Said The Times’ Sylvie Drake: “Friedman has picked a strong company who know how to navigate this sort of broad, unabashedly commercial sitcomedy. And while the text never rises much about the toilet bowel waterline, it is good-humored enough to remain relatively inoffensive.”

From Dick Lochte in Los Angeles Magazine: “Schiff endows (the actresses) with terrific comedy material, from bitchy dishing to loony philosophizing. Friedman has them psyched up and superbly timed. The only character to be shortchanged in both lines and execution is the token male.”

Grumped the Daily News’ Jody Leader: “With bathroom humor, even the funniest jokes get tiresome after awhile. . . . The play opens and ends with a waitress sitting on the toilet. This is glorified situation comedy, with a rehash of stereotyped characters thrown in for easy laughs.”

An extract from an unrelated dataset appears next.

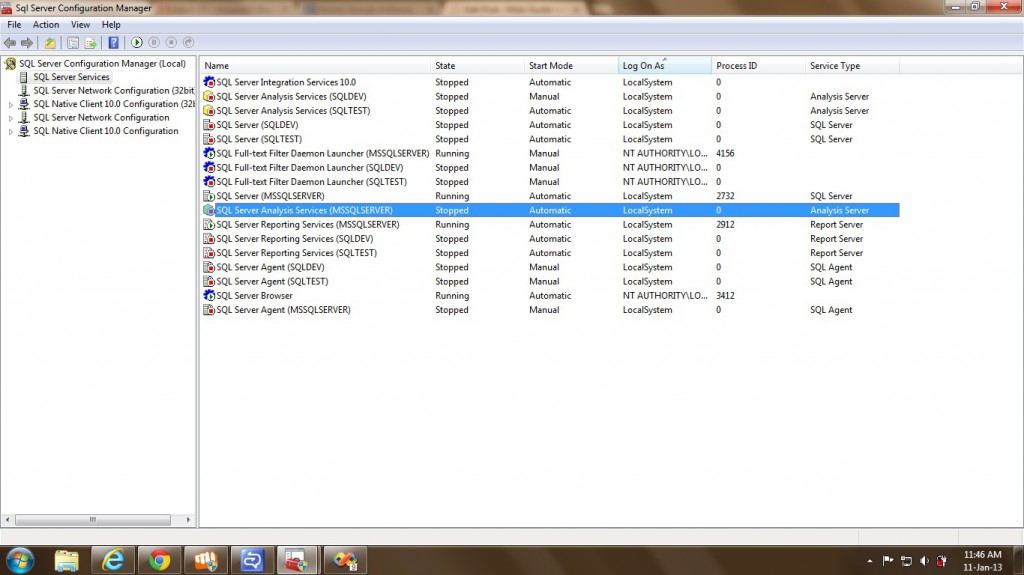Click the Up One Level folder icon
This screenshot has width=1024, height=575.
50,43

Another thumbs-down came from Alison Sloane in the Los Angeles Reader: “While this witless assault on womanhood might have been an amusing short sketch, it becomes an annoyingly juvenile piece of theater. The offensive material quickly loses its shock value.”

Said Polly Warfield in Drama-Logue: “Half a century after Clare Booth Luce shocked the ‘30s with her frank depiction of man-hungry females in ‘The Women,’ despite all the women’s lib hullabaloo, Schiff’s play devastatingly makes its subtle point with humor. Things haven’t changed that much.”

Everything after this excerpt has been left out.